*** RECORDS FOR THIS TASK Section Begins ***
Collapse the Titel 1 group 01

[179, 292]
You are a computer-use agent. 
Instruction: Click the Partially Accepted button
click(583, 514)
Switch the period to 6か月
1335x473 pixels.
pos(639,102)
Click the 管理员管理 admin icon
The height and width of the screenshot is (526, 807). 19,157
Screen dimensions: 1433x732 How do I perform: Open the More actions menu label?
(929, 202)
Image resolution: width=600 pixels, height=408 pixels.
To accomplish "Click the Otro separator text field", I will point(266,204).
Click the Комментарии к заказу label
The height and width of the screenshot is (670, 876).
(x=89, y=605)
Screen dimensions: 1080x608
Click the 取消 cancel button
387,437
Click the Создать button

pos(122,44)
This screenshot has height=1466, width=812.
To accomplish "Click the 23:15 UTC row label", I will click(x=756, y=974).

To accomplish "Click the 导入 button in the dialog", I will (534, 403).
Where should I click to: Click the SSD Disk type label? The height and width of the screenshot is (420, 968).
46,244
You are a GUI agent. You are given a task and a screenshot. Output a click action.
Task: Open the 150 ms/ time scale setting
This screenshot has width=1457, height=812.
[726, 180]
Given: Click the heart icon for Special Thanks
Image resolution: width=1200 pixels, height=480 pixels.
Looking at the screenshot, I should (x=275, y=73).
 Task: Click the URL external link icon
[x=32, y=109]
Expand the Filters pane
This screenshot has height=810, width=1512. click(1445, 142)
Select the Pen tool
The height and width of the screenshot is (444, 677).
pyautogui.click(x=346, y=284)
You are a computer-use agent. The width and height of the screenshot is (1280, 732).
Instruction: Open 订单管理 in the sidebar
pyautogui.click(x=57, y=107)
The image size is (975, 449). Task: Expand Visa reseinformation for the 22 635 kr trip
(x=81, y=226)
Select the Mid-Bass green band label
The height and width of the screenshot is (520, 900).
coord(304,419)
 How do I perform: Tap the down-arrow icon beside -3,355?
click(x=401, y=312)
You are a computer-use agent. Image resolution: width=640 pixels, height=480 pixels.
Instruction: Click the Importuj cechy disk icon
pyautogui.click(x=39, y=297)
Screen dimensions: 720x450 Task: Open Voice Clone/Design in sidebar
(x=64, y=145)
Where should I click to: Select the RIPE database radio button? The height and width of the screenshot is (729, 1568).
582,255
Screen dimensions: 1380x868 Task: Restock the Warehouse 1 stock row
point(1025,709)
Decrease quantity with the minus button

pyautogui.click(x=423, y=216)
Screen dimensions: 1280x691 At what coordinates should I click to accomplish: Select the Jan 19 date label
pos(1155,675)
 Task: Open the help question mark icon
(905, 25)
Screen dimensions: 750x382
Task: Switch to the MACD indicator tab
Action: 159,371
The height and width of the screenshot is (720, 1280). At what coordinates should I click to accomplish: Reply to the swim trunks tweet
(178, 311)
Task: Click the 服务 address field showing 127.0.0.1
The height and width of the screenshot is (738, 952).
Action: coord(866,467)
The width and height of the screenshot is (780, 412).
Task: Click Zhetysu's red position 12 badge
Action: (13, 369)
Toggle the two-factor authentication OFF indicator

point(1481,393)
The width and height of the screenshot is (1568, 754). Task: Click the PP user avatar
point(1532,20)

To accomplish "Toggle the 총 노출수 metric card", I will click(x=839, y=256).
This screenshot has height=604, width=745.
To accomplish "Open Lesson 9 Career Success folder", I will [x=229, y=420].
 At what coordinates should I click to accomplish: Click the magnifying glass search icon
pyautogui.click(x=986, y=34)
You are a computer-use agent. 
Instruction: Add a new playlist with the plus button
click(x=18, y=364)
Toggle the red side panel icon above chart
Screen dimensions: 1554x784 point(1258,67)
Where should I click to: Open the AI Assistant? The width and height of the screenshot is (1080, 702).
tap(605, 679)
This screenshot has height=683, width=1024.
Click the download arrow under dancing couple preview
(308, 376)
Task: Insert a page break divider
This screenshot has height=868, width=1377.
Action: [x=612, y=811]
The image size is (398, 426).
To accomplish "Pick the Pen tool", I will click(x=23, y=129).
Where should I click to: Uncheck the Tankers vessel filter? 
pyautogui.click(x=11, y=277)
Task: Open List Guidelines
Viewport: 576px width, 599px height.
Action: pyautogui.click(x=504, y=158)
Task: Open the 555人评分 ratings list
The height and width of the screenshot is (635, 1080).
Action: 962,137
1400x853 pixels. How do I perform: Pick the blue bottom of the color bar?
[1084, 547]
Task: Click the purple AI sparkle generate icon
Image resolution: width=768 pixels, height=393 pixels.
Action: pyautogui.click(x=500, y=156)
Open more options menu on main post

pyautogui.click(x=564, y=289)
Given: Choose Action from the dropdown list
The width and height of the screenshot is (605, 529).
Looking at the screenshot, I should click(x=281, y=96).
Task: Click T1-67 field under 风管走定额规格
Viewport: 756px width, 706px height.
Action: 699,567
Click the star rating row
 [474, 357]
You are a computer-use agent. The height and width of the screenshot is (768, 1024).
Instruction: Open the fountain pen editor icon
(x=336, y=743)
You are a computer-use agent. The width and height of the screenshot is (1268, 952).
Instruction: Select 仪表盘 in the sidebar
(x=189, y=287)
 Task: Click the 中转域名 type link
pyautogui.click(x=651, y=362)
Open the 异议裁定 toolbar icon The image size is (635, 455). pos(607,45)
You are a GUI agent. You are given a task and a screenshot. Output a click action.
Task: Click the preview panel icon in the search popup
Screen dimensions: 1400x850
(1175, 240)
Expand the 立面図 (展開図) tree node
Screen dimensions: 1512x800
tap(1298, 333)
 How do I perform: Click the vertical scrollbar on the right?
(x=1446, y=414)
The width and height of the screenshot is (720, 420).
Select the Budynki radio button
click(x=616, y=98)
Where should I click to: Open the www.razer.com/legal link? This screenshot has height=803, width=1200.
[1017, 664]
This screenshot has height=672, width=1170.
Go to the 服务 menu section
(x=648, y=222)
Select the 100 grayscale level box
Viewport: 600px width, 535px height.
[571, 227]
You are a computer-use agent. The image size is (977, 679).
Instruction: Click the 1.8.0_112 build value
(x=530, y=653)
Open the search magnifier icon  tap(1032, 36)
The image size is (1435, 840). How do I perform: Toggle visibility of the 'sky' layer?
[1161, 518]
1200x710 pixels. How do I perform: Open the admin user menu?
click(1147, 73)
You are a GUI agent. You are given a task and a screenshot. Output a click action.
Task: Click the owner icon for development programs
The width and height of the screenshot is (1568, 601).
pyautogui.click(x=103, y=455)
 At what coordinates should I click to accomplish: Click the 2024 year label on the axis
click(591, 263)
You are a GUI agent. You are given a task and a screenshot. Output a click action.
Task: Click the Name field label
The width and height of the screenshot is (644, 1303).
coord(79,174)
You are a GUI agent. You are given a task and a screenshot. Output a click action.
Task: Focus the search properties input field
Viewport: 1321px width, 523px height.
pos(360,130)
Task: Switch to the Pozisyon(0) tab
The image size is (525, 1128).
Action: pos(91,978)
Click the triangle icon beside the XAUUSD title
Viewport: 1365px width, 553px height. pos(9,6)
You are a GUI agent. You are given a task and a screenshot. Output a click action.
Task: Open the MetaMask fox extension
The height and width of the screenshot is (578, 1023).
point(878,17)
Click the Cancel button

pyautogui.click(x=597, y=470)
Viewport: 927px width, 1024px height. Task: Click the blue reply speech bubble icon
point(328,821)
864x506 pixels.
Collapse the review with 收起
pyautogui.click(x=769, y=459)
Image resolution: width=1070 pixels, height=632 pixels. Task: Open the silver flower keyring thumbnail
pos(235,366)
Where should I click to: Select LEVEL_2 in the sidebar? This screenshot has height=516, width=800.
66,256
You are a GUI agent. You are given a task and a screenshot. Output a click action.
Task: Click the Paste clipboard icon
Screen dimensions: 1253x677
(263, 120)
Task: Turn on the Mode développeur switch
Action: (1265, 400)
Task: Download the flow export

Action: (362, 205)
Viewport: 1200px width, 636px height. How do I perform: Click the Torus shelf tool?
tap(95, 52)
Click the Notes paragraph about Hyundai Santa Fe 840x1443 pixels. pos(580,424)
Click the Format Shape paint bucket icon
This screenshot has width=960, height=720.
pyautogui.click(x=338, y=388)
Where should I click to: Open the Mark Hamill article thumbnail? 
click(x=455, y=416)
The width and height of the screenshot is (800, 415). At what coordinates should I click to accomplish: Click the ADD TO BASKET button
*** RECORDS FOR THIS TASK Section Ends ***
**WHAT YOU HAVE TO DO**. Taking the listing above as the source, transcribe only the lines starting at the line with "Click the triangle" and going through the line with "Task: Click the Paste clipboard icon", unaltered and with both ends included.

**ANSWER BELOW**.
Click the triangle icon beside the XAUUSD title
Viewport: 1365px width, 553px height. pos(9,6)
You are a GUI agent. You are given a task and a screenshot. Output a click action.
Task: Open the MetaMask fox extension
The height and width of the screenshot is (578, 1023).
point(878,17)
Click the Cancel button

pyautogui.click(x=597, y=470)
Viewport: 927px width, 1024px height. Task: Click the blue reply speech bubble icon
point(328,821)
864x506 pixels.
Collapse the review with 收起
pyautogui.click(x=769, y=459)
Image resolution: width=1070 pixels, height=632 pixels. Task: Open the silver flower keyring thumbnail
pos(235,366)
Where should I click to: Select LEVEL_2 in the sidebar? This screenshot has height=516, width=800.
66,256
You are a GUI agent. You are given a task and a screenshot. Output a click action.
Task: Click the Paste clipboard icon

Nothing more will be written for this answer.